### Task statement
Count the lines in the listing below that contain the word "hamburger", and give only that number.

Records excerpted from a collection
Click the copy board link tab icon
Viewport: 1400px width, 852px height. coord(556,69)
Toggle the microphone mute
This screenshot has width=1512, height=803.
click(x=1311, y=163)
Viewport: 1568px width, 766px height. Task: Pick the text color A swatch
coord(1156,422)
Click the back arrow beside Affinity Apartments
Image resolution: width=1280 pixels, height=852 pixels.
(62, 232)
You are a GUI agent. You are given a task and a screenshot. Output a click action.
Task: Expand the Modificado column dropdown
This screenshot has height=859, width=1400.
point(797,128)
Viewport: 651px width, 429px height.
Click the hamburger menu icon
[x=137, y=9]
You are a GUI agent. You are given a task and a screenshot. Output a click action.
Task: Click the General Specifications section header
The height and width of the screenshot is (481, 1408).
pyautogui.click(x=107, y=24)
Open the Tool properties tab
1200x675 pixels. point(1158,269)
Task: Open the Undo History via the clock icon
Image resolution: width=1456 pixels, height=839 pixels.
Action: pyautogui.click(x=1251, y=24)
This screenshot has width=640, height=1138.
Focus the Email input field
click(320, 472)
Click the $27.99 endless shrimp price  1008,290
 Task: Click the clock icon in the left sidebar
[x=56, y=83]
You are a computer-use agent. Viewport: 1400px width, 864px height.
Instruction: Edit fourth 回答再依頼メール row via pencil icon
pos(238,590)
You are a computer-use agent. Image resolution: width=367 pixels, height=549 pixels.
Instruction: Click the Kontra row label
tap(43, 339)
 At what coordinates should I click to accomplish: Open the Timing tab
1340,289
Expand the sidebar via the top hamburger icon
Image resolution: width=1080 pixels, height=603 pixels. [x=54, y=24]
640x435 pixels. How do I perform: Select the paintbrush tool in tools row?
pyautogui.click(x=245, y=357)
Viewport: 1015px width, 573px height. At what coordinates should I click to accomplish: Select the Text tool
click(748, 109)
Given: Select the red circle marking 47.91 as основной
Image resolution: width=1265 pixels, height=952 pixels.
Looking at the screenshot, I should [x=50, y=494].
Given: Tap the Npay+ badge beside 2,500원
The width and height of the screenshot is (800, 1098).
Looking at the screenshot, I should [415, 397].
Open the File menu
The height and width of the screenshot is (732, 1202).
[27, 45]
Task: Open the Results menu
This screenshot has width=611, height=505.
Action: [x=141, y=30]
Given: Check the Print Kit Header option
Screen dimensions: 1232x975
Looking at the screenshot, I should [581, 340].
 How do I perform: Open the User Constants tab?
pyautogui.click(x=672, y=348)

### Result for this task
2